I have tested in latest Chrome and Firefox, and it seems that preload does not do anything at all. With and without preload, on requesting http request, both trials if using Chrome, can find 307 Internal Redirect made by Chrome browser without requesting to the server, which is what HSTS expect.

So what is the purpose of preload?

In addition, even if I add HSTS header, it will still have a chance to be attacked, on the first time the user visit the website with HTTP. How can we mitigate from this risk? That is, how can we tell the browser to add the domain to HSTS list before any request are sent to the server?

P.S.

I have found https://hstspreload.org/, which if I need to register the domain, requires me to add max-age and preload directive. Is it the reason why preload is necessary? And this should be the page where I should add my domain to ensure new user are safe from SSL Stripping Attack?

CHANist
  • 1,302
  • 11
  • 36

1 Answers1

7

Preload is a big commitment. It will effectively be hardcoded into a browser’s code. Given it takes several months at a minimum to roll out new version, it’s basically irreversible.

Also as it’s down at the domain level, mistakes have been made. For example preloading domain.com but then discovering afterwards that blog.domain.com, or intranet.domain.com have not been upgraded to HTTPS. At this point your options are 1) upgrade all non-HTTPS site to HTTPS and live with zero users to the site until the or 2) reverse the preload and wait the months for that to roll out to all browsers and deal with zero users until then.

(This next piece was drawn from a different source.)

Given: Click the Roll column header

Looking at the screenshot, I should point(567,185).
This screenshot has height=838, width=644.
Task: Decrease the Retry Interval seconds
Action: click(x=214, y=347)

HTTPS is much more common now, so the risks are reduced but when HSTS preload first came out, these were real risks.

Therefore the preload attribute was a signal that the site owner was ready for that commitment. It also prevented someone else submitting a site that wasn’t using this header (whether maliciously or with good, but misguided, intentions).

You are correct in that it doesn’t “do” anything in the browser.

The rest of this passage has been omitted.